After reading this bare summary and praising Lena Stubbe as a passive, but for her time exemplary heroine, the presiding judge of the Women's Tribunal called on all those present to rise in her honor; the Flounder, too, left his sand bed and with a gentle motion of his fins kept himself for one minute hovering in mid-water.

Then the prosecutor spoke. She reproached the Flounder for having, in his (to be sure, more and more neglected) capacity as adviser to the male cause, failed to keep either Friedrich Otto Stobbe or Otto Friedrich Stubbe from beating Lena when drunk. Perhaps, she intimated, he had even

recommended beatings. One could easily imagine the male Zeitgeist of the nineteenth century speaking out of his mouth: his pertinent quotations from Nietzsche, his master-of-the-household attitude. His ironic references to the weaker sex. His pedagogic jokes. The male folk-belief that women thrive on beatings.

"Only the other day," said Sieglinde Huntscha, "a man had the gall to sing that song to me. Listen to what the swine said: 'You want me to sock you, don't you? I can tell by looking at you. Square in the face. Maybe you'd like me to give you a black eye to show around. Well, I'm not going to. Not if you beg me on bended knee. You want me to act like a typical male, that's what. You need it for your emancipation crap — the incorrigible male brute.' And this fine gentleman — I'm not mentioning any names — is sitting right here in the courtroom, putting all his trust in the Flounder: 'He'll talk us men out of this. He knows that beatings have always been necessary. He has always been in favor of striking arguments. We can count on the Flounder.' And the guy calls himself a liberal."

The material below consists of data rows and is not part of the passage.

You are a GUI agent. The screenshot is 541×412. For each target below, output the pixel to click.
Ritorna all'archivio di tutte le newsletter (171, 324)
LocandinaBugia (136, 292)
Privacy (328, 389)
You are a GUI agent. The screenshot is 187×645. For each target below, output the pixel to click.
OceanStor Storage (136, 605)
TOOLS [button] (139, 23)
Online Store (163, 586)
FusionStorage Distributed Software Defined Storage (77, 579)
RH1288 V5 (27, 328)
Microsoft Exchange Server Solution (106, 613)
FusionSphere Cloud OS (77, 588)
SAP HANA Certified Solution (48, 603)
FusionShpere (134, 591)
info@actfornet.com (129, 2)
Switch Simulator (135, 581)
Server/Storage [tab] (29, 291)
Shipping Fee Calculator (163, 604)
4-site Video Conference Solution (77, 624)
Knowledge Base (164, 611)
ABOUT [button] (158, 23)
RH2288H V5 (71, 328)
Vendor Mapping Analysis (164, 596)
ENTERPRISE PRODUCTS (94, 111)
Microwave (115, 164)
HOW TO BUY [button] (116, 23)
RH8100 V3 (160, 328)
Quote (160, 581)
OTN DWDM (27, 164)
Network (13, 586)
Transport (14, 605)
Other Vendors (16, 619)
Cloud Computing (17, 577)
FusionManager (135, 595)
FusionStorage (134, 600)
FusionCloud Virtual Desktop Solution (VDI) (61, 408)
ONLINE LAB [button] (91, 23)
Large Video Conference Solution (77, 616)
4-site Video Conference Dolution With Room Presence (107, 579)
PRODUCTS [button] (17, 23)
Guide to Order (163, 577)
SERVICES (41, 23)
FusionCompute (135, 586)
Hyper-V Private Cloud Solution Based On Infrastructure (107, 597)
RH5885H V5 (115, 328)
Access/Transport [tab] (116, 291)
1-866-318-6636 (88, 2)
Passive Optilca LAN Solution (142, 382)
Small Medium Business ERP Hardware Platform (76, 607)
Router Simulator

After the public had let off steam with shouts of "Boo!" and glared at the few men in the hall (including me) with knowing hostility, the Flounder, now back on his sand bed, spoke. "Esteemed prosecutor, you know as well as I do that corporal punishment has always been an expression of male weakness. Disappointing as your personal experience may be — you speak of a man steadfastly refusing to give you a beating you had provoked — at that time, in Lena Stubbe's day, the female sex was maltreated with an abysmal lack of restraint. In all classes. Not excepting the nobility and the bourgeoisie. But working-class women were beaten more regularly, every Friday to be exact, because the workers knew of no other way to bolster up their insecure egos on payday. Yes, yes, even the organized workers, even the members of the Socialist Party laid it on with a heavy hand every Friday. So it needn't surprise you that Friedrich Otto Stobbe and Otto Friedrich Stubbe beat their Lena, especially if you bear in mind that, rousing agitators though they both were, their vigor and dash were all on the outside; around the house, in their suspenders, they didn't amount to much. Lena, the punctually beaten Lena, was always, even when suffering in silence, the stronger. She'd have worn out ten strongmen. She accepted beatings in the dismal knowledge that a man's tenderness often goes too far. She never defended herself, with the poker, for instance. She knew that when it was over her Friedrich Otto or Otto Friedrich would be an exhausted, humiliated little man, contrite and tearful. And if, esteemed Ms. Huntscha, this anonymous gentleman in the audience who recently refused you a beating had lived in Stobbe's or Stubbe's time, he would undoubtedly have laid it on with a heavy hand. I know the gentleman and his pathetic demonstrations of love."